Looking back to Brody’s form in Jaws, it’s a request for written information—Brody has to give something over to the authorities by it. But the form is also (and in exchange) imparting information to him, through its configuration and categories. It’s telling Brody and us what aspects of a death, life, and event are already considered pertinent by the issuers of the document, telling us what they think is relevant. What was the CAUSE, asks the form, while putting forwards some of the expected or acceptable answers, pre-framing how to understand events. This is not a blank sheet, open-water space in which to free-associate anything about Chrissie; only certain, curtailed details are called for.

It’s the posing of the question that is, itself, part of the answer, really. To ask is already to frame what could go here; a question is a way of setting out important information about the information—marine info, pitch info, textual info—that is being requested.
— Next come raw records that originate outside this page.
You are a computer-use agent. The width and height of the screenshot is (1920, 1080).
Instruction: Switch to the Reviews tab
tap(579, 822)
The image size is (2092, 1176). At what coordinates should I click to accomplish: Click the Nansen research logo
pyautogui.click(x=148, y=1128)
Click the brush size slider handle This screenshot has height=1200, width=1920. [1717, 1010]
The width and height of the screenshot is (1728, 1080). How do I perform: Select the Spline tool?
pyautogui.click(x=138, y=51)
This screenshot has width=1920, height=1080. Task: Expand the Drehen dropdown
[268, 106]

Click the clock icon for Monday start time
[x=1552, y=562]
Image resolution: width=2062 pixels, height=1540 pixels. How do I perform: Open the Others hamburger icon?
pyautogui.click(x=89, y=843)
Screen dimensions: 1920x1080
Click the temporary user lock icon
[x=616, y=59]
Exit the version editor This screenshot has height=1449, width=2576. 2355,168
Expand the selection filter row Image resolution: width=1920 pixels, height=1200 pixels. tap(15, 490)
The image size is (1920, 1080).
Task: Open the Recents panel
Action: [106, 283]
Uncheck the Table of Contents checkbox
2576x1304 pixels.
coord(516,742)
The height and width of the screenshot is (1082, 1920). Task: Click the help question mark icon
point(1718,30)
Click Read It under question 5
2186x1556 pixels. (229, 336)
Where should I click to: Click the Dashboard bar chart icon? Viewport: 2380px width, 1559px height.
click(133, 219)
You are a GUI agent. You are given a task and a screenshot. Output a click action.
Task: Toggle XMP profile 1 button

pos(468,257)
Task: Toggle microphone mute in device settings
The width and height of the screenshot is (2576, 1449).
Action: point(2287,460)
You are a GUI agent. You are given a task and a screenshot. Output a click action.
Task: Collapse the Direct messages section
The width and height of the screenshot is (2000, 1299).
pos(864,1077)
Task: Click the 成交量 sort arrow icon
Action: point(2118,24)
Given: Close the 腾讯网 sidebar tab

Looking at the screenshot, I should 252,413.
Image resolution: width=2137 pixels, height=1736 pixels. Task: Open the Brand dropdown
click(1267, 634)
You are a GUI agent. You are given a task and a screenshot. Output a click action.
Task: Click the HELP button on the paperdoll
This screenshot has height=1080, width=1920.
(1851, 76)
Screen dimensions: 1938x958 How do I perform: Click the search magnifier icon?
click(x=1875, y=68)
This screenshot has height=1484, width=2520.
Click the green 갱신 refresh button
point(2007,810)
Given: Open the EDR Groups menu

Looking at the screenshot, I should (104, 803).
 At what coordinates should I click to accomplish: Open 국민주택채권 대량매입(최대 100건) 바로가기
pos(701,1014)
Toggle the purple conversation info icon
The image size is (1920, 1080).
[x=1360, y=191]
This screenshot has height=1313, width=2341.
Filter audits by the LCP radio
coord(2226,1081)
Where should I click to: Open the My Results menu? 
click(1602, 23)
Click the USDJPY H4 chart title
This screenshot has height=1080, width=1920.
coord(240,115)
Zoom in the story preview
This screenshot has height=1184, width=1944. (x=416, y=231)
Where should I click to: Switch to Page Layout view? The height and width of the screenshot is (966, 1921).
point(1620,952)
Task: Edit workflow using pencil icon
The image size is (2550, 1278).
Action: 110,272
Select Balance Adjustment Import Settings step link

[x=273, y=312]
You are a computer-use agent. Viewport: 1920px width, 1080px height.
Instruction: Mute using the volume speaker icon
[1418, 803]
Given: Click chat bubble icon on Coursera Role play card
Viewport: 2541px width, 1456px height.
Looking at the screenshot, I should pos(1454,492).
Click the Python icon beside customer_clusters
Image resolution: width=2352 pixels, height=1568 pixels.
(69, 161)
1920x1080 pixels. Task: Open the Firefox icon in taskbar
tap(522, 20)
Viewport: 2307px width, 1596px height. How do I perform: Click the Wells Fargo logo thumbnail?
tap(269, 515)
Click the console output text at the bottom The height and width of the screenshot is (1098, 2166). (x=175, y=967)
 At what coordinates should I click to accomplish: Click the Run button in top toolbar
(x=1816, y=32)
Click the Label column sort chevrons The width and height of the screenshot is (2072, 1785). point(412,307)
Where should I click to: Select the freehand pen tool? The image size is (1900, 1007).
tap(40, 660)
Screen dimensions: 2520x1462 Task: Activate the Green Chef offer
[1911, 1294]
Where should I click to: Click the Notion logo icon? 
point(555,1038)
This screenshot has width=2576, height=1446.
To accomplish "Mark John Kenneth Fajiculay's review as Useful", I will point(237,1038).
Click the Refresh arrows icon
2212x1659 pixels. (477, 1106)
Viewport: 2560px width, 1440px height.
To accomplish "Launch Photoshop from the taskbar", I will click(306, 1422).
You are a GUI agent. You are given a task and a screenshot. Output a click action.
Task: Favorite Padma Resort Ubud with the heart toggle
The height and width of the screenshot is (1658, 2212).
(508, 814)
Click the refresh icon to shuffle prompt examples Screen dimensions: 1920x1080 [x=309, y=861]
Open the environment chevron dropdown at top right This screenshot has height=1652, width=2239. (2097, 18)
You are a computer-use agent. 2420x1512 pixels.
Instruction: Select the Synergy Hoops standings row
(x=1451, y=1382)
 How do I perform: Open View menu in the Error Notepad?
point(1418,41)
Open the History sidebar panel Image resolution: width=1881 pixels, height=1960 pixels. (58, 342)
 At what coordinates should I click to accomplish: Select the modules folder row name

By casting the net out you’re already giving a clue about what you think you’ll be hauling back in, fetching out of the back of the net. Asking the question, it seems, is also a form of telling, or at very least of clearing a route for, a story to come. It’s prepping for an answer, drawing out the white lines of the pitch markings. When you ask you tell; you tell through your questions.

This is what usually happens, an exchange of information back and forth. But this is not, quite, what we get with Brody, and this is why he’s my typing and literary hero. The Brody scene is vital because he never does get to the REASON; he’s tiki-taka’ing, then a voice summons him and he leaves it blank. Always a blank space, something for us to carry on thinking about filling in with words. Not the moment of the crash of the orca’s teeth against the boat, not the moment of the typeslug marking the blank page to record why, not the foot striking the black and white object. But the moments before, and after, rippling around, receding, circling. Spinning out, as far as we can see.

On the horizon

What’s going to happen this summer? I’ll be waiting, watching, ready to run with my reports. If I’m not called away from my typewriter in a hurry, I’ll keep readers posted, on what happens. On why? We’ll see.